» **PROBLEM TO SOLVE**
Through the end of the data below, output every line exactly, beginning with the line that contains "Request a return or cancellation (846, 535)".

▼

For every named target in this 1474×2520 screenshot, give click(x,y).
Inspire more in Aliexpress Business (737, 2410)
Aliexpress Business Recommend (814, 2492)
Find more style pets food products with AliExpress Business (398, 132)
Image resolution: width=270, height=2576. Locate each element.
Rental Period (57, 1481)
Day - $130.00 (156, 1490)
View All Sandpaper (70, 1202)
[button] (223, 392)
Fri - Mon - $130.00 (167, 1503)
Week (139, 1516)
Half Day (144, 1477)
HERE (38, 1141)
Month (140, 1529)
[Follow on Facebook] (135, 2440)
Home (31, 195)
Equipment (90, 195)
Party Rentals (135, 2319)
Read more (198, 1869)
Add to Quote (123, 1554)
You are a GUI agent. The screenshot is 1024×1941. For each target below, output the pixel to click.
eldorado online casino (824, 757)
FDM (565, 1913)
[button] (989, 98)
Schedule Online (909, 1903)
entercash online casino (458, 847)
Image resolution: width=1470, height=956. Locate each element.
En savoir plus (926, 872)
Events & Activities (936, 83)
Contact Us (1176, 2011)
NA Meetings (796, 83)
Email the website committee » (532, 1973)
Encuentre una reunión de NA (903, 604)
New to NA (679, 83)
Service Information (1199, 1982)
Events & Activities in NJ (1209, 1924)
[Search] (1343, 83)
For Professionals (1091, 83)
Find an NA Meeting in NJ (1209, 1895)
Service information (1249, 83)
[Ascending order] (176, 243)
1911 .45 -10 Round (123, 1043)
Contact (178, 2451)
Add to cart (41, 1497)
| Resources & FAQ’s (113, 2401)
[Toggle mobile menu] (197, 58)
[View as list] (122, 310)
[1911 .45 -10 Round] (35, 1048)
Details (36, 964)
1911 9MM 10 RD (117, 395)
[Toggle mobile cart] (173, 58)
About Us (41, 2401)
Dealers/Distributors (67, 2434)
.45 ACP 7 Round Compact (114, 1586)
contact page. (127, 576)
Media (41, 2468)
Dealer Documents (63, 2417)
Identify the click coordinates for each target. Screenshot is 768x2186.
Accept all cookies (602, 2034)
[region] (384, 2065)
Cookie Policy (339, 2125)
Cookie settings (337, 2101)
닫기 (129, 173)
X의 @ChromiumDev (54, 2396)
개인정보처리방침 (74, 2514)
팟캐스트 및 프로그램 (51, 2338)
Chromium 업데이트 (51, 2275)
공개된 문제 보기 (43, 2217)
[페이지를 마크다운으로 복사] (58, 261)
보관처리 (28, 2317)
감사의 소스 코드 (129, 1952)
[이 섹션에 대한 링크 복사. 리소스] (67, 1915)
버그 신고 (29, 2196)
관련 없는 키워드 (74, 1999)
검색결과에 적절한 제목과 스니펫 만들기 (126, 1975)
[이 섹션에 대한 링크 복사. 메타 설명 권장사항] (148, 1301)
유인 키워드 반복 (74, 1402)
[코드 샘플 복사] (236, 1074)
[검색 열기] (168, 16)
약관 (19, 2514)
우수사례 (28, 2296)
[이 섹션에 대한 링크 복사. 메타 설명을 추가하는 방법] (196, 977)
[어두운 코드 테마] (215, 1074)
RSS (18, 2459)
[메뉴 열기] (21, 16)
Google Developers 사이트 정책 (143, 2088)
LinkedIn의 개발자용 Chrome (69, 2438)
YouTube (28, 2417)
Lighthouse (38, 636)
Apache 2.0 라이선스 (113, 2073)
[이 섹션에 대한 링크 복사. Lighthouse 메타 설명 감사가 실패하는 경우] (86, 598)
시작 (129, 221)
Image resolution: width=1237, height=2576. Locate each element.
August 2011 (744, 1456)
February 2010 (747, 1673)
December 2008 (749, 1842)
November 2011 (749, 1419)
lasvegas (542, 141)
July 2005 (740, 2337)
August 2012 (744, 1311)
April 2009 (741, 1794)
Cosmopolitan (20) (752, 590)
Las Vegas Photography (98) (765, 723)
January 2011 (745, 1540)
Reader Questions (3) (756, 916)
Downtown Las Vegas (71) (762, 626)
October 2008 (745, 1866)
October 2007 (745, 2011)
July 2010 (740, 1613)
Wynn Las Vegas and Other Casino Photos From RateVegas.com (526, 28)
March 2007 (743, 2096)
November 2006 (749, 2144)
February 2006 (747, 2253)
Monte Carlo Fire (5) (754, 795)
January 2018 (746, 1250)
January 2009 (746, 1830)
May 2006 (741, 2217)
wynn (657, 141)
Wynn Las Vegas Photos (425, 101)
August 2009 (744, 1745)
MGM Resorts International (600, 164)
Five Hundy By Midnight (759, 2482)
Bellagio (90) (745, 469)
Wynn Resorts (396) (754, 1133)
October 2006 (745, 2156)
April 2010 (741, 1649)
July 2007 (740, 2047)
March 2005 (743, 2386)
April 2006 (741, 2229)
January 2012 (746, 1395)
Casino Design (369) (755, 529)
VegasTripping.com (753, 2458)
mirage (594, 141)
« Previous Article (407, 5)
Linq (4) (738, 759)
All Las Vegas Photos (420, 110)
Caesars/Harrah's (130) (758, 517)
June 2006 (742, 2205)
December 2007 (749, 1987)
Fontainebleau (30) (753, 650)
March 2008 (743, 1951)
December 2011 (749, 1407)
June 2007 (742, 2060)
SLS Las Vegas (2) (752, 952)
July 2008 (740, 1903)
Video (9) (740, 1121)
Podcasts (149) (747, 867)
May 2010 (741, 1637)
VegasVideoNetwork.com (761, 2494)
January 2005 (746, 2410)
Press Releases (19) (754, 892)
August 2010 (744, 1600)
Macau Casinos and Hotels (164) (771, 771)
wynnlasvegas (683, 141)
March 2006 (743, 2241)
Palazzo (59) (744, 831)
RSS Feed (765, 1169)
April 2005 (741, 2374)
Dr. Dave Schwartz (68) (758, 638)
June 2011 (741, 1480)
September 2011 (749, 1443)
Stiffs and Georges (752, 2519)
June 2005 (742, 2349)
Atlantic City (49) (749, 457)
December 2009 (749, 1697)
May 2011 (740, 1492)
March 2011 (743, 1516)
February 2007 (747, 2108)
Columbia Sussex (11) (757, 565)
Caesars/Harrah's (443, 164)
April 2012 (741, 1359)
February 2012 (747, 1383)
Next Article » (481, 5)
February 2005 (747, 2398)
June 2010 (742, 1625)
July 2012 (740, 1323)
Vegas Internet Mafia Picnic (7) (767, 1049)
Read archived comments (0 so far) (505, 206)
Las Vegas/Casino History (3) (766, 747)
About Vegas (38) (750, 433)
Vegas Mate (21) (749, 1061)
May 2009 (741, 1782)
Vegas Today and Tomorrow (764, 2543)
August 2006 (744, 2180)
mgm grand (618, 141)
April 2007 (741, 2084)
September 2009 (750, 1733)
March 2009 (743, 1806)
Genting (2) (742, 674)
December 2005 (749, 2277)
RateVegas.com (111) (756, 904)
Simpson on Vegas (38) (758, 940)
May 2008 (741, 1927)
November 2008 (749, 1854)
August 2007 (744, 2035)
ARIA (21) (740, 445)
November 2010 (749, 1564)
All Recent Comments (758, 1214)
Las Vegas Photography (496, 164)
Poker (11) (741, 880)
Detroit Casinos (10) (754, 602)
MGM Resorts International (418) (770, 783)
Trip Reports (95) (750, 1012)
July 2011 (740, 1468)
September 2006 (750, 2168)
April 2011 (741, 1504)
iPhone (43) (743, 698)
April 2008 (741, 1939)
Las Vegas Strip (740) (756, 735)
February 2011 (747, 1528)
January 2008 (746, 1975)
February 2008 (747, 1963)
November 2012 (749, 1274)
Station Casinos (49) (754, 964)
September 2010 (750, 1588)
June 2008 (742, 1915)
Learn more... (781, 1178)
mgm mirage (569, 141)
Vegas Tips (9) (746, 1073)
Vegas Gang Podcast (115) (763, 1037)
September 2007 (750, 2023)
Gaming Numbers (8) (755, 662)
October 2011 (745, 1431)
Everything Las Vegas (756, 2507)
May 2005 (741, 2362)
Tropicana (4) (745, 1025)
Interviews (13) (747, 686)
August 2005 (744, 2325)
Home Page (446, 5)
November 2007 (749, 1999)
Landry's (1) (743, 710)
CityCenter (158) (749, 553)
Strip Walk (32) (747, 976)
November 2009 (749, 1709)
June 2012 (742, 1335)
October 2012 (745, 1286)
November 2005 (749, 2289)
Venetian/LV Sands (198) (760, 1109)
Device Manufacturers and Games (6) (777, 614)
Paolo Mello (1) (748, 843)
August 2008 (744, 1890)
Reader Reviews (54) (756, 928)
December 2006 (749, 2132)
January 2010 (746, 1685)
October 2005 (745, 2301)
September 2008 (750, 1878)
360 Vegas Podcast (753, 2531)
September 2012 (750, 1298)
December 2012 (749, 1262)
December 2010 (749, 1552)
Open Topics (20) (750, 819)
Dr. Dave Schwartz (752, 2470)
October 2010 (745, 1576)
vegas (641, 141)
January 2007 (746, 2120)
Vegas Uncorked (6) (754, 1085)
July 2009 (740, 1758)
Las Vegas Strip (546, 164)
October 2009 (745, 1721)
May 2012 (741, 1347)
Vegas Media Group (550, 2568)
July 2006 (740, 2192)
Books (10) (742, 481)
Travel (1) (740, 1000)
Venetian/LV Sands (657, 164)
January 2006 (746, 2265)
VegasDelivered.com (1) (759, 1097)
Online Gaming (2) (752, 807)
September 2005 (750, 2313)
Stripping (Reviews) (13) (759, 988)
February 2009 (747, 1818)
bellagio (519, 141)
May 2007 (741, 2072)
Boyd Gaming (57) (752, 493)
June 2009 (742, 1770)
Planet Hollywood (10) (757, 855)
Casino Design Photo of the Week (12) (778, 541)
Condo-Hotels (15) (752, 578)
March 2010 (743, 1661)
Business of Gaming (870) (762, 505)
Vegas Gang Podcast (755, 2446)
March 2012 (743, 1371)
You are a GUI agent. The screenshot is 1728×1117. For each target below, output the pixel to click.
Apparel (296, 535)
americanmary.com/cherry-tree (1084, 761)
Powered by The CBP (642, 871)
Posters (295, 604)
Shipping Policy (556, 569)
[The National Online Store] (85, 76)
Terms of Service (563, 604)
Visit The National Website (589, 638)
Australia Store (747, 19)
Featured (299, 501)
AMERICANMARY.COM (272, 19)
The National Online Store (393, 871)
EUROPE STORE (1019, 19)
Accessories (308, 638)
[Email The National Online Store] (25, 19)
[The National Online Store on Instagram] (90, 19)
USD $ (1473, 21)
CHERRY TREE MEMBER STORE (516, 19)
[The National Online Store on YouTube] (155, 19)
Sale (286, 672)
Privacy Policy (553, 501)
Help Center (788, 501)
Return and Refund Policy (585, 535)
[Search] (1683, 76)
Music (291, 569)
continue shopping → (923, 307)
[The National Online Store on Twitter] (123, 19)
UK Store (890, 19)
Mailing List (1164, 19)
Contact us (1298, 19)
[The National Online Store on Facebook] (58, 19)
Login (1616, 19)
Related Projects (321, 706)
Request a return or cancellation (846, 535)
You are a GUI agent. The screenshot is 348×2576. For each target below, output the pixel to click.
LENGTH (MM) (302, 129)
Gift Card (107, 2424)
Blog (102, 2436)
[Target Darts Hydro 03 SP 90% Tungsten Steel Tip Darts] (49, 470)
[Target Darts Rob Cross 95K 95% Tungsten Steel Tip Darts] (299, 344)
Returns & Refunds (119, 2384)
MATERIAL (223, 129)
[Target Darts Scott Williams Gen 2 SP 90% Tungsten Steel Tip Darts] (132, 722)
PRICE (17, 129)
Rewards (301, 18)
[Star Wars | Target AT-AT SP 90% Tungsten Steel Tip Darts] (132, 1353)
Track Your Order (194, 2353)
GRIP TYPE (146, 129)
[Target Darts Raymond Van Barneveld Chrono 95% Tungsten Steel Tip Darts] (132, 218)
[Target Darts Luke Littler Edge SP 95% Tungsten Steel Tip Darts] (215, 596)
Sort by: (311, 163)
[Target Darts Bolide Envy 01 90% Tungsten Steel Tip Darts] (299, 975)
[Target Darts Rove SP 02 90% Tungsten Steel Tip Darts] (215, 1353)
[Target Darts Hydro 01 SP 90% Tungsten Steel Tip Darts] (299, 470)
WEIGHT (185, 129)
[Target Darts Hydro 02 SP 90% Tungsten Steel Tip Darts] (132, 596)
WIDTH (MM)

▲

» **OUTPUT**
Request a return or cancellation (846, 535)
You are a GUI agent. The screenshot is 348×2576. For each target below, output the pixel to click.
LENGTH (MM) (302, 129)
Gift Card (107, 2424)
Blog (102, 2436)
[Target Darts Hydro 03 SP 90% Tungsten Steel Tip Darts] (49, 470)
[Target Darts Rob Cross 95K 95% Tungsten Steel Tip Darts] (299, 344)
Returns & Refunds (119, 2384)
MATERIAL (223, 129)
[Target Darts Scott Williams Gen 2 SP 90% Tungsten Steel Tip Darts] (132, 722)
PRICE (17, 129)
Rewards (301, 18)
[Star Wars | Target AT-AT SP 90% Tungsten Steel Tip Darts] (132, 1353)
Track Your Order (194, 2353)
GRIP TYPE (146, 129)
[Target Darts Raymond Van Barneveld Chrono 95% Tungsten Steel Tip Darts] (132, 218)
[Target Darts Luke Littler Edge SP 95% Tungsten Steel Tip Darts] (215, 596)
Sort by: (311, 163)
[Target Darts Bolide Envy 01 90% Tungsten Steel Tip Darts] (299, 975)
[Target Darts Rove SP 02 90% Tungsten Steel Tip Darts] (215, 1353)
[Target Darts Hydro 01 SP 90% Tungsten Steel Tip Darts] (299, 470)
WEIGHT (185, 129)
[Target Darts Hydro 02 SP 90% Tungsten Steel Tip Darts] (132, 596)
WIDTH (MM)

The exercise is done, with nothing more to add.